EXERCISE INSTRUCTIONS: Print every entry below exactly, leaving out the pictures.
---*---
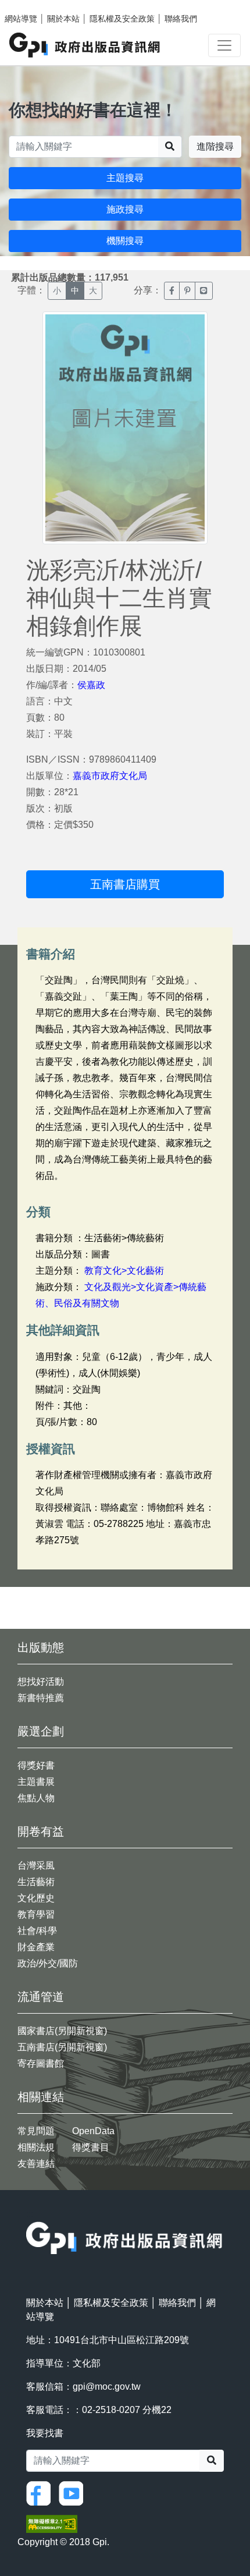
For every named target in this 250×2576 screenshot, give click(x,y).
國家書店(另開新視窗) (62, 2031)
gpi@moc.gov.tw (107, 2386)
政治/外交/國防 (47, 1963)
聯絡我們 (181, 18)
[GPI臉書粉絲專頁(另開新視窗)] (41, 2492)
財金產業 (36, 1947)
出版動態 (40, 1647)
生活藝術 (36, 1882)
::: (29, 2214)
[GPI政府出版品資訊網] (85, 45)
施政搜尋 (125, 209)
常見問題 (36, 2131)
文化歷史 (36, 1898)
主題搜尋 (125, 178)
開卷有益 (40, 1831)
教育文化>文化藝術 (124, 1270)
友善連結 (36, 2163)
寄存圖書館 (40, 2063)
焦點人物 (36, 1798)
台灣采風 (36, 1865)
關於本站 (63, 18)
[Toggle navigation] (224, 45)
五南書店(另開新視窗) (62, 2047)
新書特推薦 (40, 1698)
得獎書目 (90, 2147)
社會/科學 (37, 1931)
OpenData (93, 2131)
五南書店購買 (125, 884)
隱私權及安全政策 (122, 18)
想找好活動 (40, 1681)
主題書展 (36, 1782)
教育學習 (36, 1914)
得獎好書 (36, 1765)
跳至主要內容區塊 (32, 5)
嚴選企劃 (40, 1731)
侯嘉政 (91, 685)
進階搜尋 (215, 146)
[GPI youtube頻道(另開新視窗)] (74, 2492)
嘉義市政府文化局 (110, 776)
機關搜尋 (125, 241)
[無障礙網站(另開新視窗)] (51, 2523)
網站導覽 (21, 18)
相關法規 (36, 2147)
---*---
THE ANSWER:
For every named target in this 250×2576 screenshot, give click(x,y).
國家書店(另開新視窗) (62, 2031)
gpi@moc.gov.tw (107, 2386)
政治/外交/國防 (47, 1963)
聯絡我們 (181, 18)
[GPI臉書粉絲專頁(另開新視窗)] (41, 2492)
財金產業 (36, 1947)
出版動態 (40, 1647)
生活藝術 (36, 1882)
::: (29, 2214)
[GPI政府出版品資訊網] (85, 45)
施政搜尋 (125, 209)
常見問題 (36, 2131)
文化歷史 (36, 1898)
主題搜尋 (125, 178)
開卷有益 (40, 1831)
教育文化>文化藝術 (124, 1270)
友善連結 (36, 2163)
寄存圖書館 (40, 2063)
焦點人物 (36, 1798)
台灣采風 (36, 1865)
關於本站 (63, 18)
[Toggle navigation] (224, 45)
五南書店(另開新視窗) (62, 2047)
新書特推薦 (40, 1698)
得獎書目 (90, 2147)
社會/科學 (37, 1931)
OpenData (93, 2131)
五南書店購買 (125, 884)
隱私權及安全政策 (122, 18)
想找好活動 (40, 1681)
主題書展 (36, 1782)
教育學習 (36, 1914)
得獎好書 (36, 1765)
跳至主要內容區塊 (32, 5)
嚴選企劃 (40, 1731)
侯嘉政 (91, 685)
進階搜尋 (215, 146)
[GPI youtube頻道(另開新視窗)] (74, 2492)
嘉義市政府文化局 (110, 776)
機關搜尋 (125, 241)
[無障礙網站(另開新視窗)] (51, 2523)
網站導覽 (21, 18)
相關法規 (36, 2147)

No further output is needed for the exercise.